Draining Worker Nodes

For all worker nodes, prior to stopping the containers, run:

kubectl get nodes

To identify the desired node, then run:

kubectl drain <node name>

This will safely evict any pods, and you can proceed with the following steps to a shutdown.

Shutting down the workers nodes

For each worker node:

ssh into the worker node
stop kubelet and kube-proxy by running sudo docker stop kubelet kube-proxy
stop docker by running sudo service docker stop or sudo systemctl stop docker
shutdown the system sudo shutdown now

Shutting down the control plane nodes

For each control plane node:

ssh into the control plane node
stop kubelet and kube-proxy by running sudo docker stop kubelet kube-proxy
stop kube-scheduler and kube-controller-manager by running sudo docker stop kube-scheduler kube-controller-manager
stop kube-apiserver by running sudo docker stop kube-apiserver
stop docker by running sudo service docker stop or sudo systemctl stop docker
shutdown the system sudo shutdown now

Shutting down the etcd nodes

For each etcd node:

ssh into the etcd node
stop kubelet and kube-proxy by running sudo docker stop kubelet kube-proxy
stop etcd by running sudo docker stop etcd
stop docker by running sudo service docker stop or sudo systemctl stop docker
shutdown the system sudo shutdown now

Shutting down storage

Shut down any persistent storage devices that you might have in your datacenter (such as NAS storage devices) if applicable. It iss important that you do this after shutting everything else down to prevent data loss/corruption for containers requiring persistency.

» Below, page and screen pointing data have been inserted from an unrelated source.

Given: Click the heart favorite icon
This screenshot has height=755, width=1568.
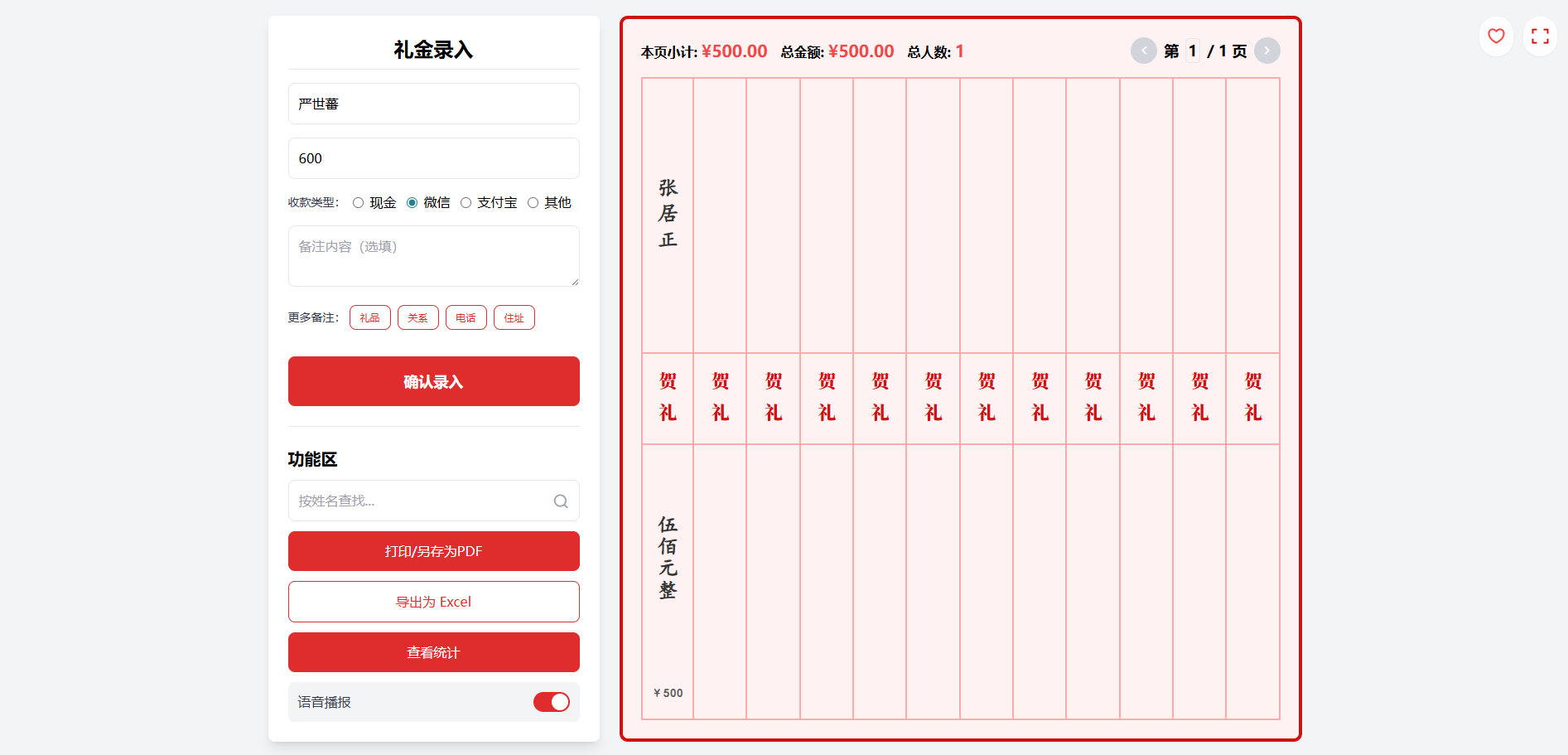Looking at the screenshot, I should click(1496, 36).
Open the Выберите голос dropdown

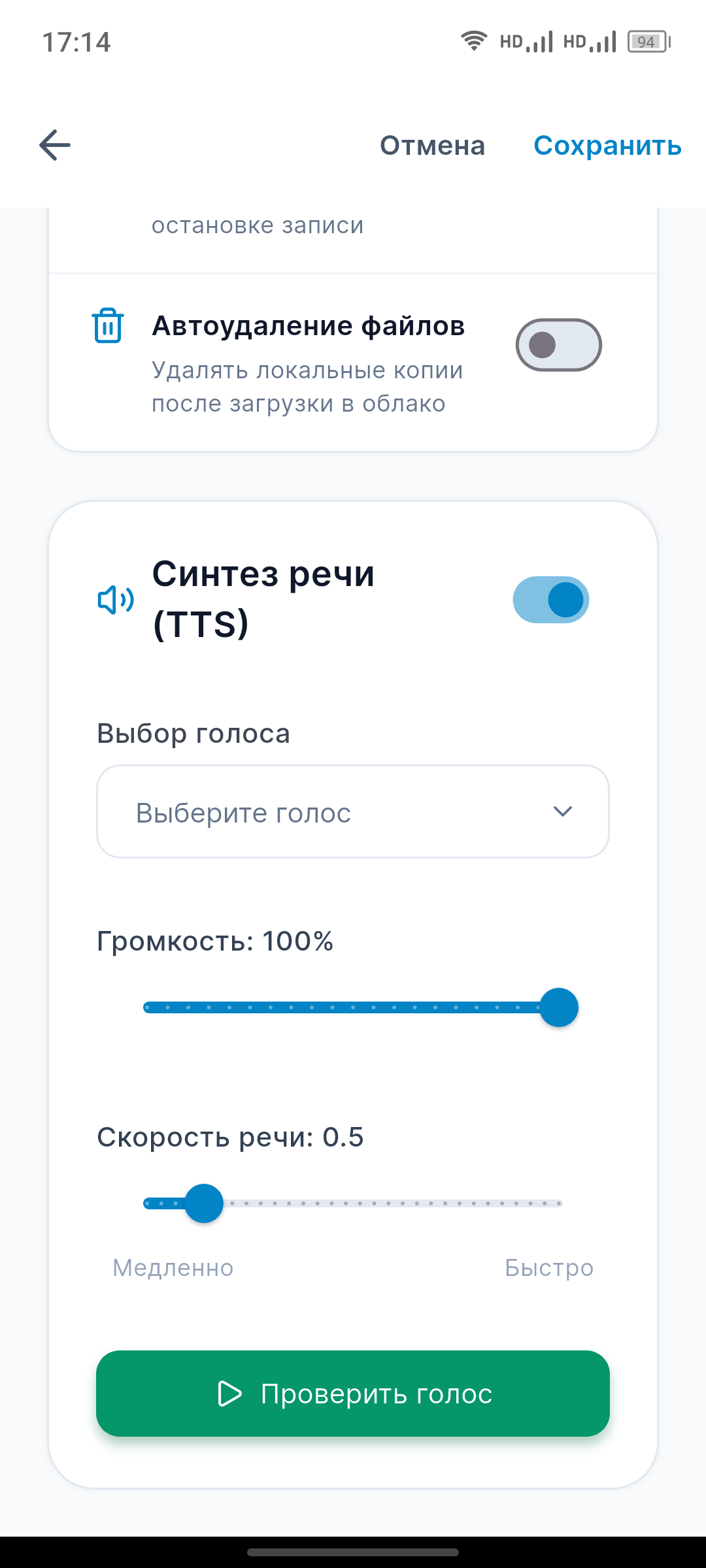[353, 811]
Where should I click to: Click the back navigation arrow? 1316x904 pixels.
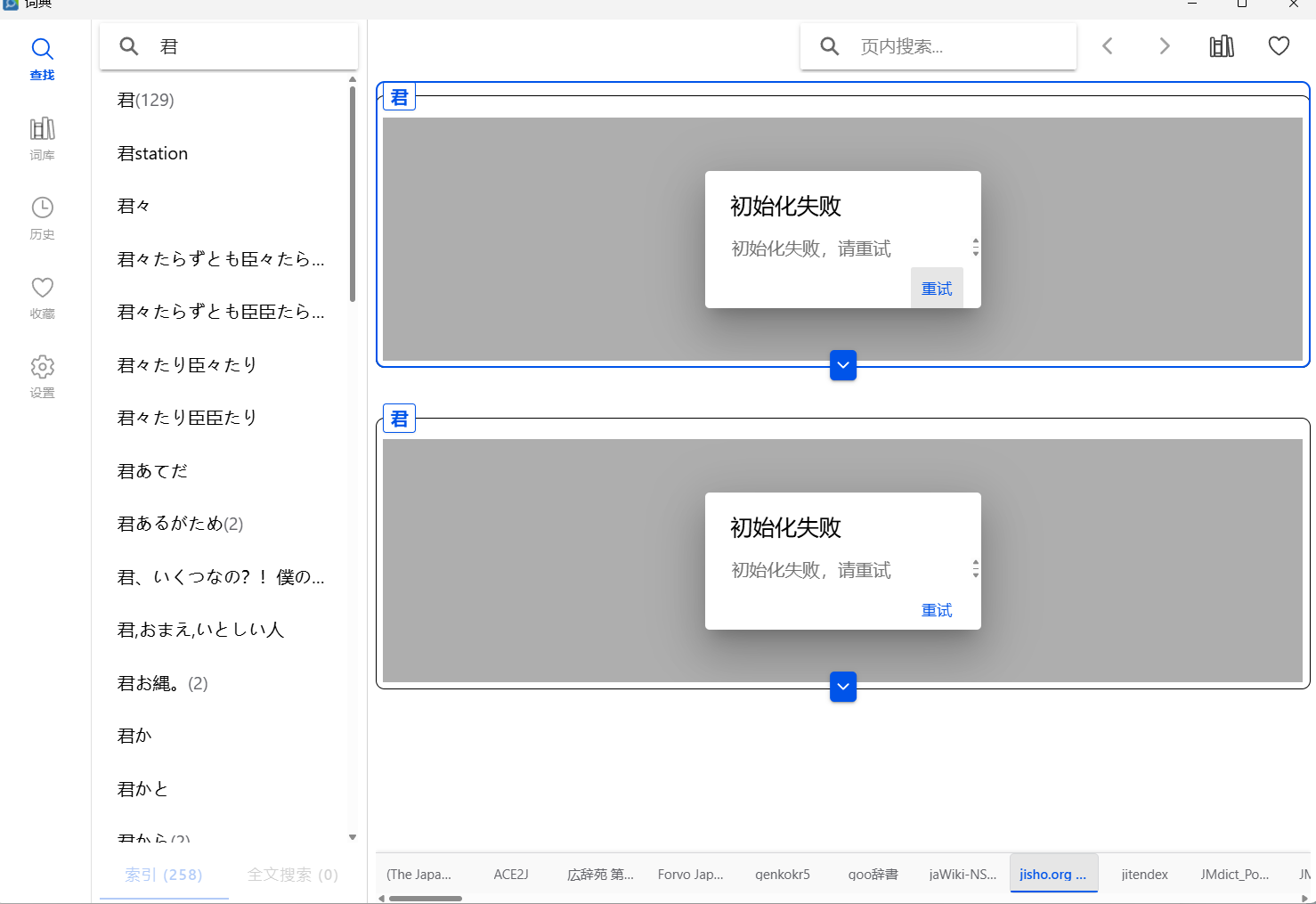(x=1108, y=46)
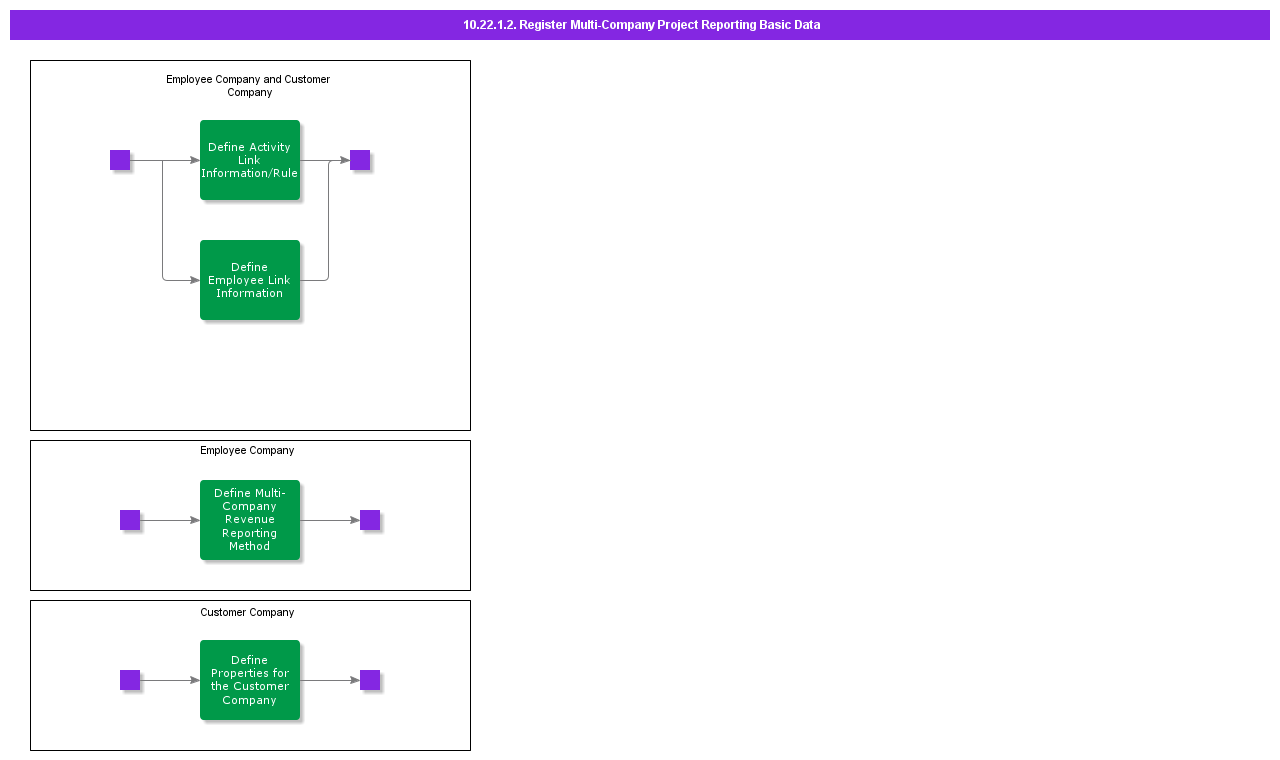Screen dimensions: 1280x760
Task: Click the branching connector line between the two green steps
Action: (x=163, y=220)
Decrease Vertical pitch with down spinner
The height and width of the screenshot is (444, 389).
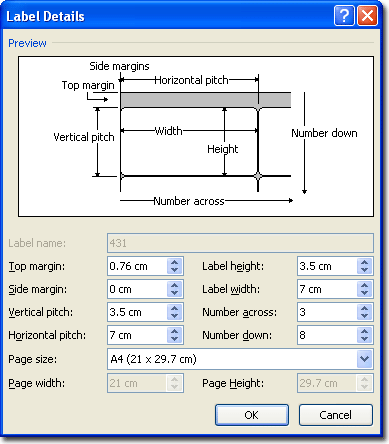pos(174,316)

N.B. If you are running a cluster that was not deployed through RKE then the order of the process is still the same, however the commands may vary. For instance, some distributions run kubelet and other control plane items as a service on the node rather than in docker. Check documentation for the specific Kubernetes distribution for information as to how to stop these services.

Starting a Kubernetes cluster up after shutdown

Kubernetes is good about recovering from a cluster shutdown and requires little intervention, though there is a specific order in which things should be powered back on to minimize errors.

Power on any storage devices if applicable.

Check with your storage vendor on how to properly power on you storage devices and verify that they are ready.

For each etcd node: - Power on the system/start the instance. - Log into the system via ssh. - Ensure docker has started sudo service docker status or sudo systemctl status docker - Ensure etcd and kubelet’s status shows Up in Docker sudo docker ps

For each control plane node: - Power on the system/start the instance. - Log into the system via ssh. - Ensure docker has started sudo service docker status or sudo systemctl status docker - Ensure kube-apiserver, kube-scheduler, kube-controller-manager, and kubelet’s status shows Up in Docker sudo docker ps

For each worker node: - Power on the system/start the instance. - Log into the system via ssh. - Ensure docker has started sudo service docker status or sudo systemctl status docker - Ensure kubelet’s status shows Up in Docker sudo docker ps - Log into K9s (or use kubectl) and check your various projects to ensure workloads have started as expected. This may take a few minutes depending on the number of workloads and your server capacity.